By Michael O. Leavitt
Friday, August 27, 2010; A19
Despite the report from Medicare's trustees this month that the hospital insurance trust fund will not be depleted until 2029, 12 years later than was predicted just last year, Medicare is no better off than it was a year ago.
The administration credits Medicare's seemingly healthier financial outlook to changes made by the new health-care law. In fact, the legislation has weakened the program. Worse, its changes create the perception of progress, making it more difficult to pursue the reforms that would put Medicare on sound financial footing so future generations of seniors will benefit.
The problem begins with double counting. The Congressional Budget Office estimates that the health law will reduce Medicare spending by about $450 billion over 10 years. But all of those savings, plus massive tax increases, are used in the new law to pay for an expansion of Medicaid and a new entitlement program to subsidize insurance premiums for low-income households.
The Medicare cuts can be used to improve the government's capacity to finance benefits in the future or to pay for another entitlement. But they can't be used for both -- a point the CBO and Medicare's actuaries made in their cost estimates. On paper, the Medicare trust fund appears to have additional reserves because of government accounting peculiarities. But Congress has already committed those funds elsewhere.
Then there is the nature of the cuts. The administration recently penned a taxpayer-subsidized mailer for seniors touting the benefits the health law is to provide. Not mentioned are the deep cuts to Medicare Advantage, the private insurance component of Medicare, that will reduce benefits for the average enrollee by $800 per year later this decade.
Further, the new law imposes about a half-percentage-point cut every year in the annual increases in Medicare payment rates for hospitals and other institutional providers of care. Those increases are meant to cover inflation in the costs of providing services. Over time, the compounding effect of the cuts will be so large that the program's chief actuary says they are unlikely to be sustained. He estimates that if these cuts are implemented, 15 percent of the nation's hospitals would have to stop seeing Medicare patients. Despite all the talk of "delivery system reform," these cuts would be applied without regard to quality or performance. Every hospital and nursing home would experience reductions, no matter how well or badly they treat their patients.

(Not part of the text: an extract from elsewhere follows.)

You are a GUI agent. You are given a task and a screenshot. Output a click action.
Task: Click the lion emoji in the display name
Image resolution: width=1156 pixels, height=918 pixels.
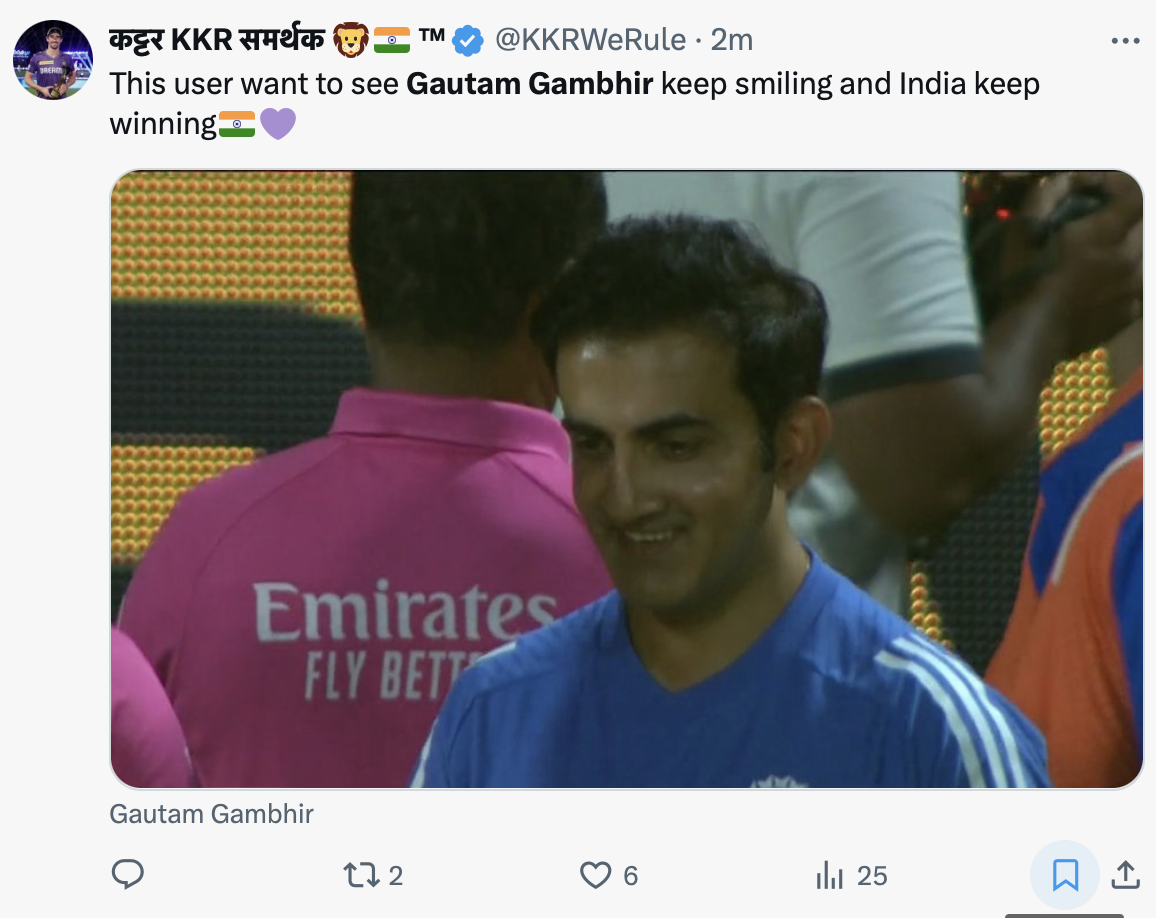[x=349, y=40]
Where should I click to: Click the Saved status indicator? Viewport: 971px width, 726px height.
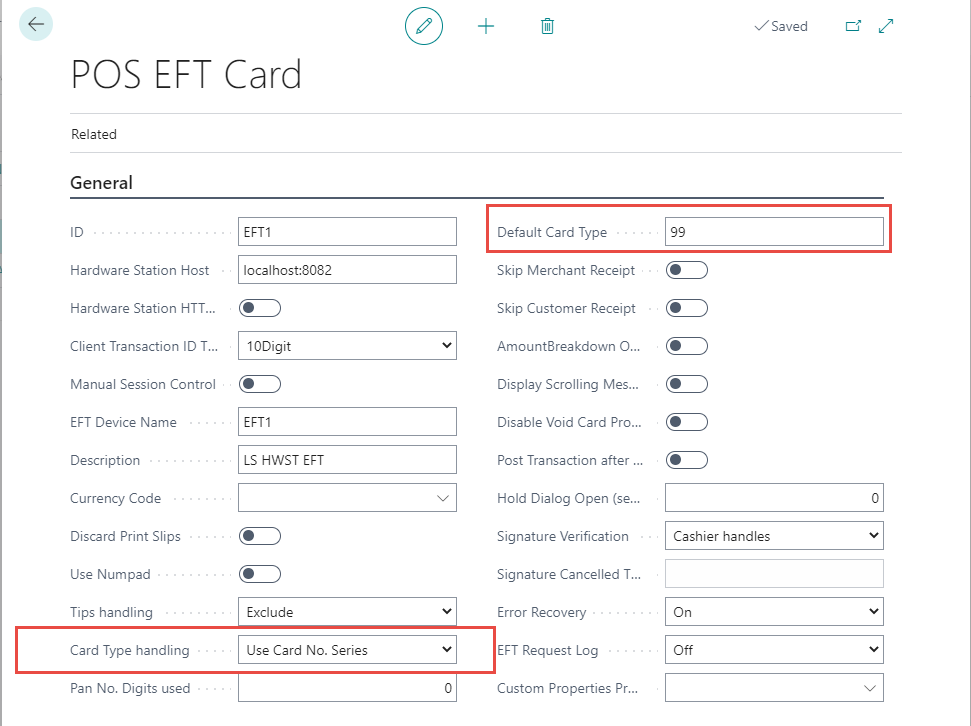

We know full well that this kind of arbitrary cost-cutting in Medicare doesn't work. Since 1989, Congress has tried to put a lid on total fees paid to physicians. The use of physician services has soared under Medicare's fee-for-service arrangements. The automatic formula has tried to offset the higher costs with lower fees, across the board. But the cuts are so draconian that they drive physicians out of the program and reduce beneficiaries' access to care. The result is a bipartisan rush to undo the cuts every year. Why would we expect a different result from arbitrary cost-cutting in the new health law?
The administration has also pointed to the Independent Payment Advisory Board as a "game changer" for Medicare and the broader health system. The 15-member board is charged with finding savings in Medicare to keep spending growth below fixed targets, starting in 2015. Its recommendations will take effect automatically unless overruled in a new law.
Although Congress handed off substantial power to the board, lawmakers did so by removing its potency. The board can change only Medicare's payment rates for services and products (and it can't touch hospitals until 2020). The board can't change the nature of the Medicare entitlement or try to impose more market-based discipline on the program. That means the only way it can hit the budget targets is with reductions in reimbursement rates for those taking care of patients. That approach never works to control costs because the volume of services used is left unchecked. This undermines quality by penalizing high and low performers alike.
The fundamental problem is that Medicare's dominant fee-for-service structure rewards volume, not quality or value. Over the past quarter-century, Medicare administrators -- appointed by both political parties -- have tried to leverage the government's purchasing power to get more value from what is spent on behalf of seniors. Those efforts have not succeeded in altering the program's unsustainable course. The Medicare bureaucracy, even with the Independent Payment Advisory Board attached to it, does not have the capacity to engineer a more efficient health delivery system through complicated payment regulations.
What's needed is a new vision for Medicare. Instead of micromanaging prices, the federal government should provide oversight of a marketplace in which cost-conscious seniors choose among competing insurance and delivery system options. That's how the new drug benefit works, and costs have come in much lower than expected because genuine price competition drives down costs much more than any payment regulation can.
What Congress passed this spring is the illusion of Medicare reform. It does not ease cost pressures but papers over them with unsustainable price controls. It will end in disappointment, just as every other such effort has.
The writer was secretary of health and human services and a member of the Medicare Board of Trustees from 2005 to 2009.